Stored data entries
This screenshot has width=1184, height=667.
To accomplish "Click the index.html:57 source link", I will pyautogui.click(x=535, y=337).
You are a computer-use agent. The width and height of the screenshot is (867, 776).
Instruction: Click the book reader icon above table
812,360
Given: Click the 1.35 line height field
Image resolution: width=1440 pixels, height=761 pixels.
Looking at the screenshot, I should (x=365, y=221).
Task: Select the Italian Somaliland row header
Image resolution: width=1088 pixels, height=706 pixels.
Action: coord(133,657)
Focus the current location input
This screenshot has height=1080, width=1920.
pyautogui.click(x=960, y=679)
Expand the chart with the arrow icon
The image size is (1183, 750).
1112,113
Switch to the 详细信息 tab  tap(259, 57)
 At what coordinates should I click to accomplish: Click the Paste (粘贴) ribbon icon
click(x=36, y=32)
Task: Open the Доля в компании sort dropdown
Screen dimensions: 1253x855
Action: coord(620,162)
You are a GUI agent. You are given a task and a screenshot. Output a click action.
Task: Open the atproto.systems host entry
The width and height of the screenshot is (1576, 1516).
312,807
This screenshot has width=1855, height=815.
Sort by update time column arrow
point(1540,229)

Problem to work on
Repeat only the lines starting at the one that contains "Switch to the" and ending at the last line above, exactly as written.

Solution
Switch to the 详细信息 tab  tap(259, 57)
 At what coordinates should I click to accomplish: Click the Paste (粘贴) ribbon icon
click(x=36, y=32)
Task: Open the Доля в компании sort dropdown
Screen dimensions: 1253x855
Action: coord(620,162)
You are a GUI agent. You are given a task and a screenshot. Output a click action.
Task: Open the atproto.systems host entry
The width and height of the screenshot is (1576, 1516).
312,807
This screenshot has width=1855, height=815.
Sort by update time column arrow
point(1540,229)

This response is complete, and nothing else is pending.